Around the same time, it became apparent that dendritic cells and monocytes from peripheral blood express the high-affinity IgE receptor (FcεRI) and could also activate allergen-specific T cells in an IgE-facilitated manner17,52
These findings are relevant because allergen levels in the respiratory tract are extremely low upon natural allergen exposure. The IgE-facilitated presentation of allergens to T cells enables T cell activation at these low allergen exposures.

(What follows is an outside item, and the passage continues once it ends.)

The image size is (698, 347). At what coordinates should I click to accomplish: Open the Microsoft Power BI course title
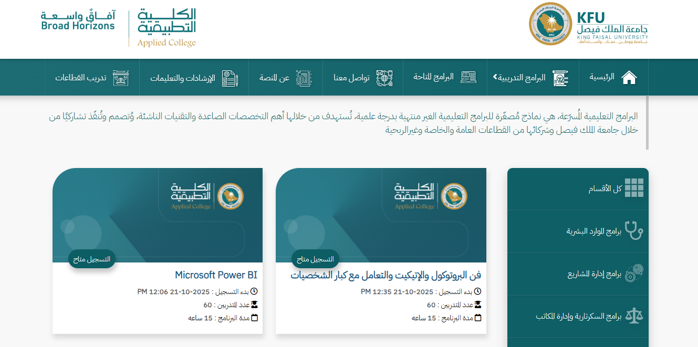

The binding of allergen-IgE complexes to antigen-presenting cells is dependent on several parameters. In principle and in a model system, monoclonal IgE is sufficient to present allergen68. Furthermore, the complexity of IgE binding to multiple epitopes on allergens and their affinity has been shown to correlate with the facilitation of T cell responses69. These findings suggest that the number of IgE molecules bound per allergen may play an essential role in this complex formation and binding. This was confirmed recently in a study by Villazala-Merino et al.70 where non-FcεRI cross-linking monoclonal IgE-monomeric allergen complexes, i.e. (one IgE molecule binding two Bet v1 molecules) could enhance T cell activation. However, this activation was further enhanced by 100-fold when cross-linking IgE-allergen oligomer complexes were used (multimeric complexes). Finally, the heterogeneity of allergen epitopes recognized by IgE, the presence of competing IgG(4) antibodies, the density of CD23 on the surface of B cells in peripheral blood of allergic patients correlates with the ability to enhance T cell activation by allergen-IgE complexes 71.